**Task inputs:**
┏━━

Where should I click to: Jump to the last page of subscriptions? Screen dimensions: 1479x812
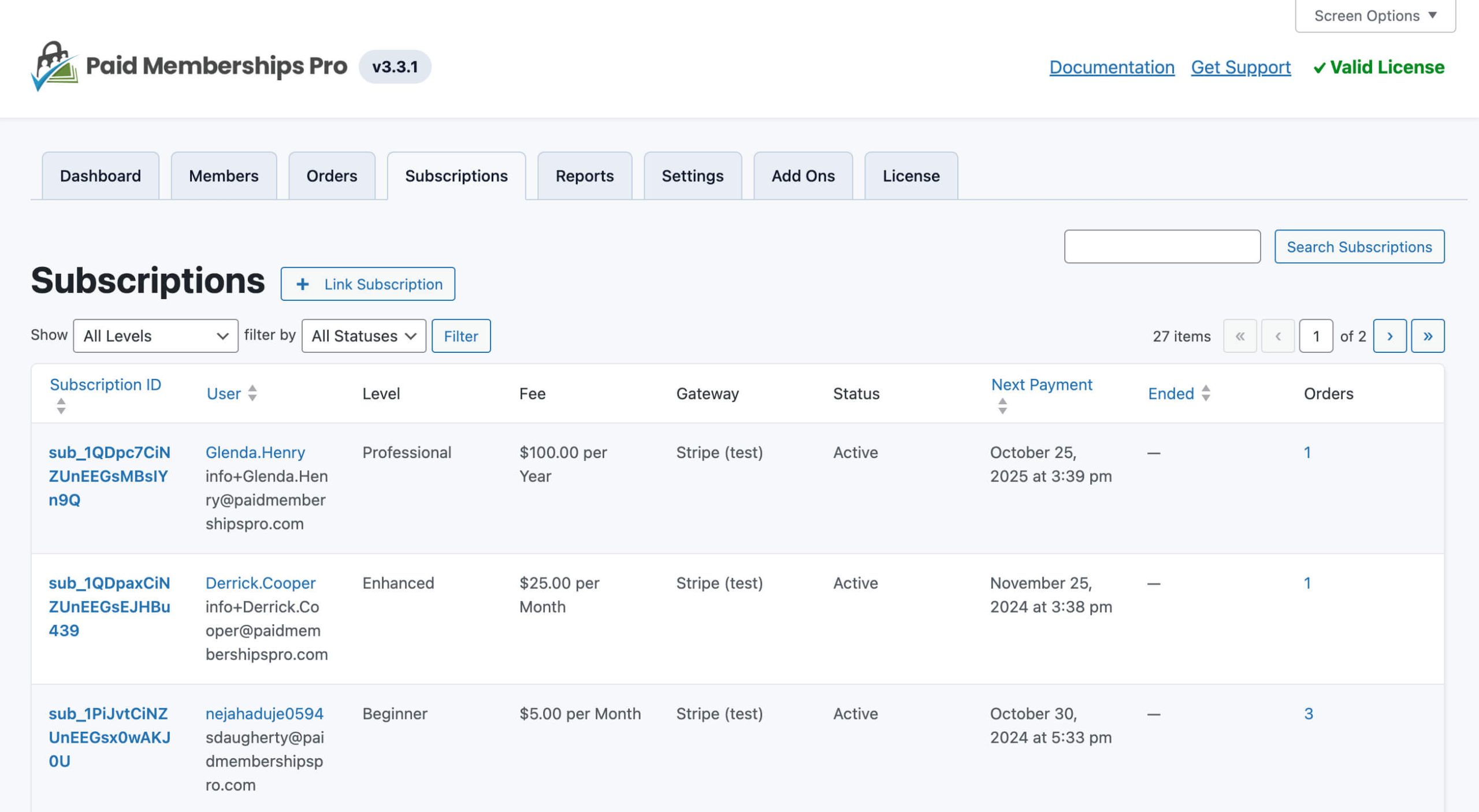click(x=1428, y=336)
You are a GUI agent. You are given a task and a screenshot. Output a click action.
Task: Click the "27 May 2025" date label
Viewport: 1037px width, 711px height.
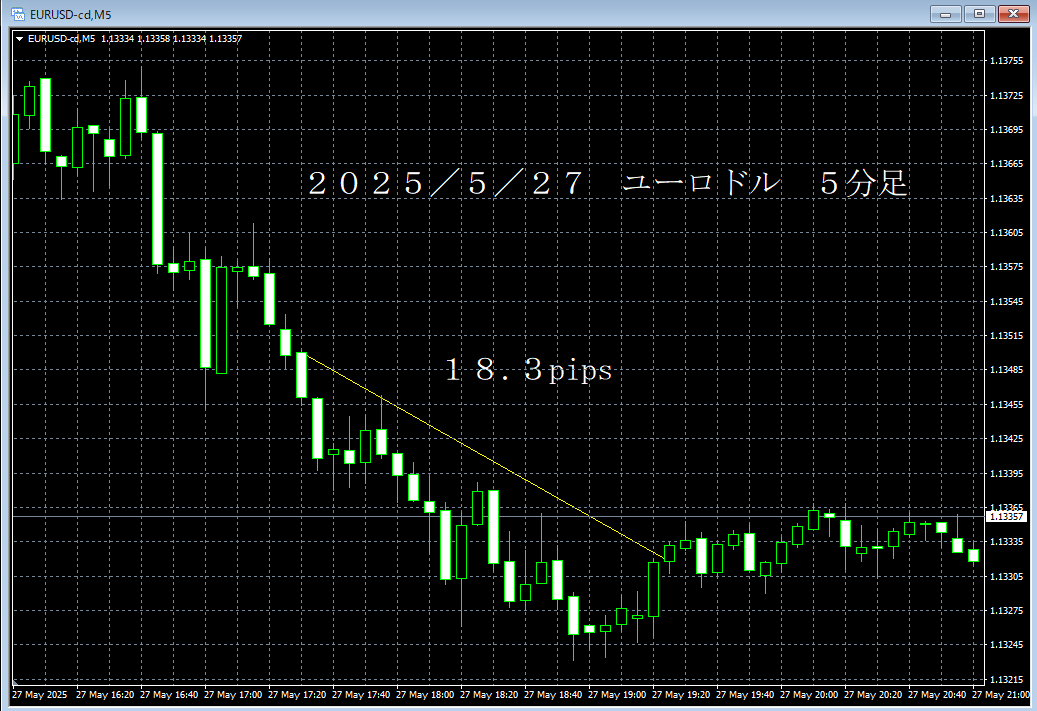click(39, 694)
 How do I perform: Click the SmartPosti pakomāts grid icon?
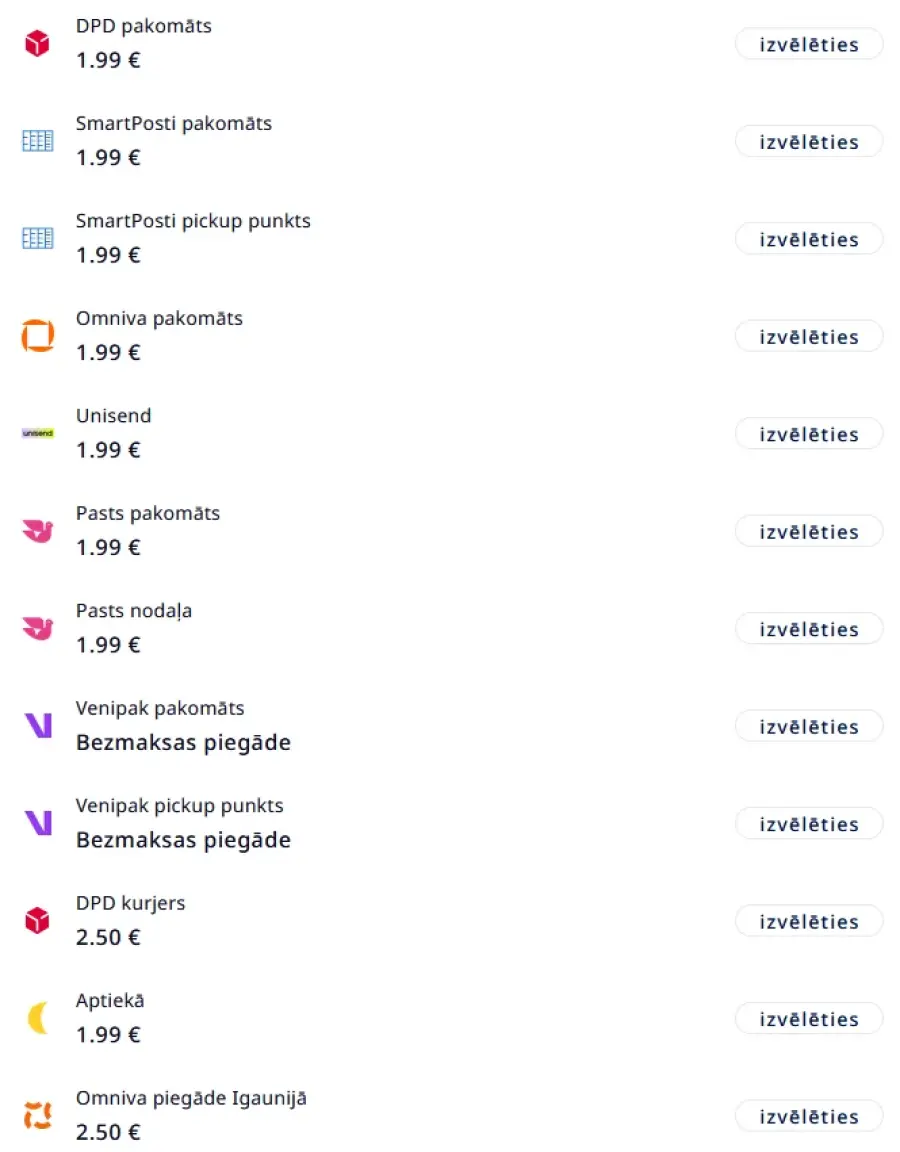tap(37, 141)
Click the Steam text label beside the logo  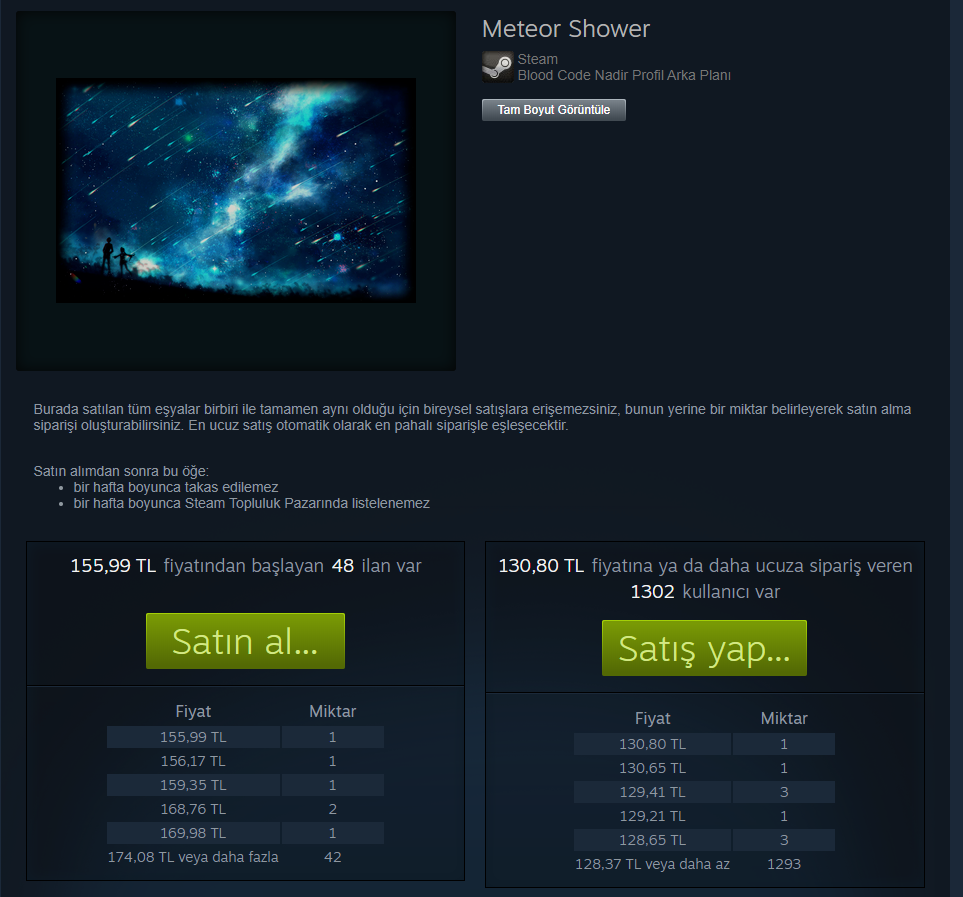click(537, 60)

┗━━

Rewrite the listing above, starting at its beginning and ending at the line that contains "click(x=1428, y=336)", requests included, and shift every coordinate in the answers by adding 128. Leave the pictures out.

**Correct result:**
Where should I click to: Jump to the last page of subscriptions? Screen dimensions: 1479x812
click(x=1556, y=464)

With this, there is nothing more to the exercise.